Die vorliegende Entscheidung ist nach der EuGH-Entscheidung vom 6. November 2018 (C-619/16) nicht weiter überraschend, bereits dort hatte der EuGH angekündigt, dass der Arbeitgeber alles zu unterlassen hat, was den Arbeitnehmer vom Nehmen seines Urlaubs abhalten könnte. Wer sich nun allerdings nach der Lektüre der Entscheidung und der Feststellung, dass hier lediglich ein Tarifvertrag der Zeitarbeitsbranche betroffen war, entspannt zurücklehnt, der sei gewarnt: Die Entscheidung des EuGH kann alle Tarifverträge aller Branchen betreffen, die:

  • bzgl. der Vergütung oder anderen Vorteilen an gearbeitete bzw. geleistete Stunden anknüpfen
  • eine bestimmte (Mehr-) arbeitsstundenzahl pro Woche/Monat/Jahr vorsehen
  • Zuschläge und Zulagen, die an die tatsächliche Arbeitsleistung anknüpfen (Nacht-, Erschwernis, Schmutzzulagen, Wechselschichtzulagen) und an bestimmte Schwellenwerte anknüpfen.
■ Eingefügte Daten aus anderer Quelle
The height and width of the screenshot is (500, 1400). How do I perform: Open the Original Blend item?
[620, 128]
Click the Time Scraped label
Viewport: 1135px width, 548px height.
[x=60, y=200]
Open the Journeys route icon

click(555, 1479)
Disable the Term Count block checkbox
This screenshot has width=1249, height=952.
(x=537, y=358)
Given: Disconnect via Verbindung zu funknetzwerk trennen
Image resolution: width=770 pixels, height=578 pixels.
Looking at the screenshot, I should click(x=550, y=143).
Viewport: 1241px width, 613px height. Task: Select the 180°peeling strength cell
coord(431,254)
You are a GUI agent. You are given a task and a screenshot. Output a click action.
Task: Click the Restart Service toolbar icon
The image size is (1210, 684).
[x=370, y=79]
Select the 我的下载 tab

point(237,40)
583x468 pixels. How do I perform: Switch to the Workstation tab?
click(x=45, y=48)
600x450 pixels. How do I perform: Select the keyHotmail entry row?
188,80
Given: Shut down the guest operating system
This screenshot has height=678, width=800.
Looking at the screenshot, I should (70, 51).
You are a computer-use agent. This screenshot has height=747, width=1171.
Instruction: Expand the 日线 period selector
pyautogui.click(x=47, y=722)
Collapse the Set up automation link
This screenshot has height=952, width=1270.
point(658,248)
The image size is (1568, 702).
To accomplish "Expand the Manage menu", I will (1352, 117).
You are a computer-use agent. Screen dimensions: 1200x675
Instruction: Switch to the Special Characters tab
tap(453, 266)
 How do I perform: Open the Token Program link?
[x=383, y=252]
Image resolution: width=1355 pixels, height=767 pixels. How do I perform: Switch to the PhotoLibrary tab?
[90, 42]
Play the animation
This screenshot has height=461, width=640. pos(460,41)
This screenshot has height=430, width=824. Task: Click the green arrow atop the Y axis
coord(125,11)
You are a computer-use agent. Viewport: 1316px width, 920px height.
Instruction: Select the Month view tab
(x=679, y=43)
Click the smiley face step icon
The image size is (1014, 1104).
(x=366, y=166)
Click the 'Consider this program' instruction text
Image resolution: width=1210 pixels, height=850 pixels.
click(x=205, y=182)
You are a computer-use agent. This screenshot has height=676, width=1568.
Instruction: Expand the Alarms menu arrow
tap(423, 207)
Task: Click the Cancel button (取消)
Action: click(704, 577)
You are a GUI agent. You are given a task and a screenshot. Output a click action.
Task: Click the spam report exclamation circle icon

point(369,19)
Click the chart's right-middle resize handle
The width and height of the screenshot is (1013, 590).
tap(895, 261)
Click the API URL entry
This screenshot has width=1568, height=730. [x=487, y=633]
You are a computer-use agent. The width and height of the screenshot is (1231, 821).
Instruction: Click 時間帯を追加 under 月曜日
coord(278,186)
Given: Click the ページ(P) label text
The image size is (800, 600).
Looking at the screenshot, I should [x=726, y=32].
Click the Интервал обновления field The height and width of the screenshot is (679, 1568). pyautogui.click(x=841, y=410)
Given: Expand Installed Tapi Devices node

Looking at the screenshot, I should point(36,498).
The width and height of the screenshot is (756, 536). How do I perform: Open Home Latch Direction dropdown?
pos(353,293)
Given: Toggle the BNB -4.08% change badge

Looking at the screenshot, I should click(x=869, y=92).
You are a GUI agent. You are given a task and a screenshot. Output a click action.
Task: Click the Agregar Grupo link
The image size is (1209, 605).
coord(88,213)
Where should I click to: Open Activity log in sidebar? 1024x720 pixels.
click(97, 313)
Auch außerhalb tariflicher Regeln könnten mit der Argumentation des EuGH auf einen Schlag Bonusregelungen und variable Vergütungsregelungen betroffen sein, die von Umsatzzielen und Grenzwerten abhängen (das dürfte ein erheblicher Teil der Bonusvereinbarungen sein). In der Folge stünden dann auch Mitarbeitern die Zahlungen zu, die die Schwellenwerte oder Umsatzziele nicht erreicht haben, dies aber ohne die Inanspruchnahme von Jahresurlaub getan hätten. Hier heißt es für Arbeitgeber und Arbeitgeberverbände aufwachen und Maßnahmen ergreifen, bevor durch die Auslegung des EuGH erhebliche Mehrkosten auflaufen.